[Dataset items]
________________
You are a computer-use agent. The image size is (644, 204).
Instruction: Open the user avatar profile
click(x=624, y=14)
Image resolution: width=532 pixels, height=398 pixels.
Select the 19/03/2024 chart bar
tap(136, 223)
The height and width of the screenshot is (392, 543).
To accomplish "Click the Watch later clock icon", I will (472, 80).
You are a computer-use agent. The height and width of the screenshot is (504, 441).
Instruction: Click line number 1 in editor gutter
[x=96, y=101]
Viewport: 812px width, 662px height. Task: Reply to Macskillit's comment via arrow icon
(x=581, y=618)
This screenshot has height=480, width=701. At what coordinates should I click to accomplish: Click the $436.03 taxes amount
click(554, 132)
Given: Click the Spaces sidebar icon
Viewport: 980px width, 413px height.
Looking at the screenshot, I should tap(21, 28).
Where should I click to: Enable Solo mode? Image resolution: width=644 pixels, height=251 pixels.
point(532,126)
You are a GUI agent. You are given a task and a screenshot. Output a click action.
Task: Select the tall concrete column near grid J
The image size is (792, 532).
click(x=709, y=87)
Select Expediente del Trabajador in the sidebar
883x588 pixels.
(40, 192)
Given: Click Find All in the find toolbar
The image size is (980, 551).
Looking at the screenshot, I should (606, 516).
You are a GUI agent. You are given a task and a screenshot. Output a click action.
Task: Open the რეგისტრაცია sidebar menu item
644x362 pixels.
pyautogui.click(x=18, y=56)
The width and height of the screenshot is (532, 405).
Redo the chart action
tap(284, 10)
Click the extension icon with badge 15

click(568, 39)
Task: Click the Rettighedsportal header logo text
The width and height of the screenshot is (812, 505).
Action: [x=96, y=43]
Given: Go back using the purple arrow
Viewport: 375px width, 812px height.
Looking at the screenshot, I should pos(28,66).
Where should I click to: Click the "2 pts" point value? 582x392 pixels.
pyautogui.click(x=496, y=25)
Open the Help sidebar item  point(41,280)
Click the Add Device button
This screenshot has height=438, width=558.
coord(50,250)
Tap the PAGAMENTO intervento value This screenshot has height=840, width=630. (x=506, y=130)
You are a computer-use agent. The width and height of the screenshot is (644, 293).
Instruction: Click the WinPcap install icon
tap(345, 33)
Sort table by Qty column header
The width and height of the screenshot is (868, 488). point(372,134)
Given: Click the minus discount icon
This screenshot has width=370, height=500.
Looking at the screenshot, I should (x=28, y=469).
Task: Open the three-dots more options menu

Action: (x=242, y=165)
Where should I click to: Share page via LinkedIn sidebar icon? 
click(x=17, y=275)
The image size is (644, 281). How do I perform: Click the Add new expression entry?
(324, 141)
________________
● **About this exercise**
In the entries above, please find the line with "Given: Click the Spaces sidebar icon" and the line with "Task: Open the რეგისტრაცია sidebar menu item", then write out exactly those two lines and every line between them, and nothing more.

● **Written solution**
Given: Click the Spaces sidebar icon
Viewport: 980px width, 413px height.
Looking at the screenshot, I should tap(21, 28).
Where should I click to: Enable Solo mode? Image resolution: width=644 pixels, height=251 pixels.
point(532,126)
You are a GUI agent. You are given a task and a screenshot. Output a click action.
Task: Select the tall concrete column near grid J
The image size is (792, 532).
click(x=709, y=87)
Select Expediente del Trabajador in the sidebar
883x588 pixels.
(40, 192)
Given: Click Find All in the find toolbar
The image size is (980, 551).
Looking at the screenshot, I should (606, 516).
You are a GUI agent. You are given a task and a screenshot. Output a click action.
Task: Open the რეგისტრაცია sidebar menu item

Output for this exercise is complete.